Lt. Gov. Sheila Oliver, who as commissioner of the Department of Community Affairs oversees housing programs, said at legislative budget hearings that Murphy inherited a fiscal disaster and that “impossible choices” lead to compromise plans.

“Is it the most robust? It isn’t. We all always want more,” Oliver said.

Almost nine in 10 people told the Eagleton-Rutgers Poll the cost of housing is a serious concern, including 51 percent who called it very serious. The share of New Jerseyans saying they worry they won’t be able to afford housing in the next three to five years has doubled since 2000, said poll director Ashley Koning.
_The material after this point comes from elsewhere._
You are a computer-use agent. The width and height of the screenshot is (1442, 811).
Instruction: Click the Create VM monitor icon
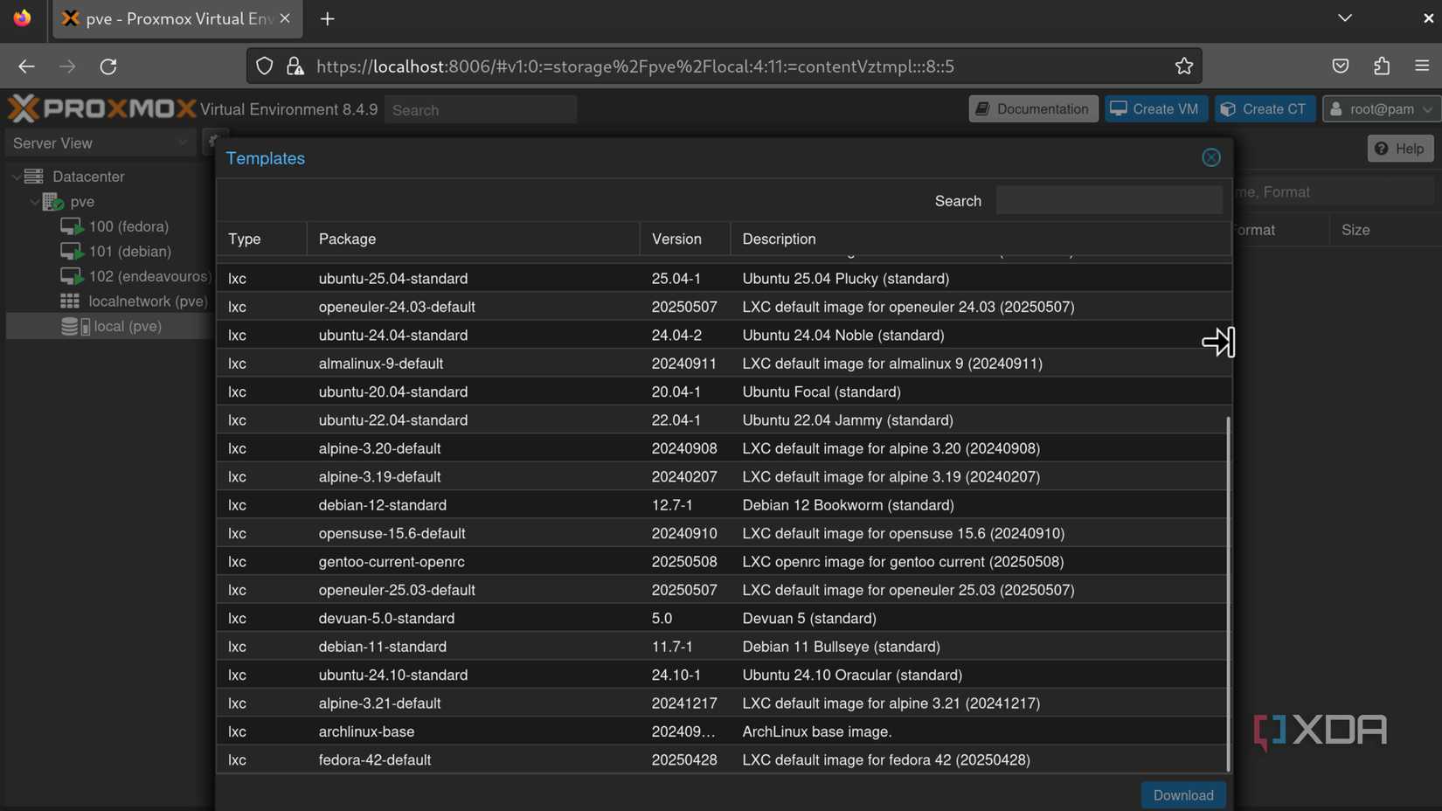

“We’ve been asking about housing issues in a variety of ways throughout the past five decades, and there’s definitely an increased concern here about what’s going on with housing costs,” Koning said.

Berger said it’s a growing problem statewide that needs leadership.

“I think in general, there is a very deep-seated concern about whether New Jersey is a place people can afford to call home or not,” Berger said.

A fee imposed on every house sale generates revenue that’s supposed to be used to underwrite the development of affordable housing, but since 2009 the money has often gotten diverted to pay for other state housing programs.

The transfer would run counter to the recommendation of Murphy's transition committee that studied housing issues, which said the housing funds "must be protected and used toward their intended purpose of ensuring that New Jersey is a place that people may afford to call home."

“This is something that people understand intuitively, that if the funding for homes people can afford is not made available as intended, it is very difficult simply to stay here,” Berger said.

“With housing and really with any issue, New Jerseyans always want to see the funds for that issue going toward that issue, and not as a plug for other parts of the budget,” Koning said.

The Murphy administration says the proposed budget relies on one-shot, non-recurring revenues for less than 1 percent of its funding, the lowest in 15 years.